====== Textauszug

28. März 2014

"Solom: Der Wanderprediger" von Scott Nicholson

Ein Roman, der das Gruseln lehrt. Die kleine Bergstadt Solom hütet das dunkle Geheimnis des Wanderpredigers Harmon Smith, der einst durch die Berge ritt, um die Menschen zu bekehren. Dann jedoch wurde er wegen seiner seltsamen religiösen Gepflogenheiten umgebracht. Seine Leiche liegt in drei verschiedenen Gräbern begraben. Obwohl er seit über hundert Jahren tot ist, haben die Solomer ihn nicht vergessen. Sie sitzen um den alten Ofen im Tante-Emma-Laden und erzählen sich flüsternd die alten Geschichten.

============
====== Inhalt der Daten

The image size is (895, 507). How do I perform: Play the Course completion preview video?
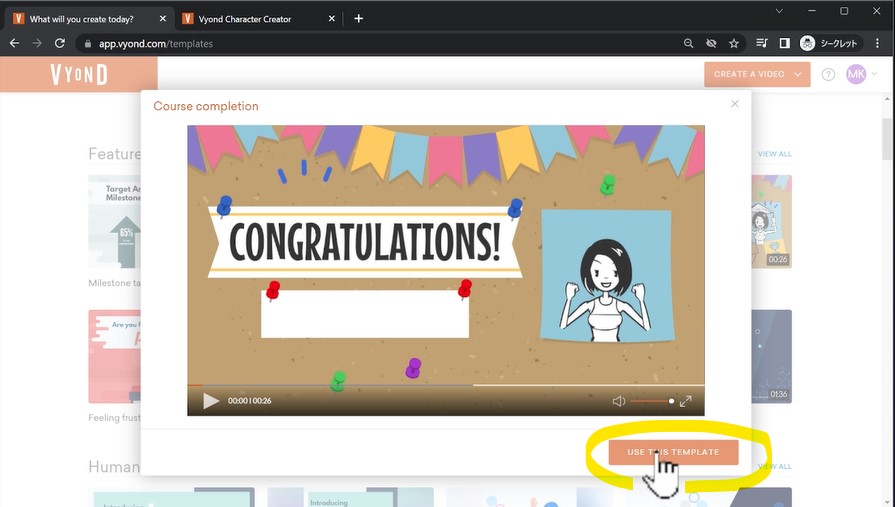click(211, 401)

============

Aufgabenstellung | Schreiben Sie den Textauszug von „Ein Roman, der“ bis „die alten Geschichten.“ erneut ab und tauschen Sie dabei „Tante-Emma-Laden“ gegen „Dorfladen“ aus. Die Daten stammen aus einer anderen Quelle als der Textauszug.

Lösung |
Ein Roman, der das Gruseln lehrt. Die kleine Bergstadt Solom hütet das dunkle Geheimnis des Wanderpredigers Harmon Smith, der einst durch die Berge ritt, um die Menschen zu bekehren. Dann jedoch wurde er wegen seiner seltsamen religiösen Gepflogenheiten umgebracht. Seine Leiche liegt in drei verschiedenen Gräbern begraben. Obwohl er seit über hundert Jahren tot ist, haben die Solomer ihn nicht vergessen. Sie sitzen um den alten Ofen im Dorfladen und erzählen sich flüsternd die alten Geschichten.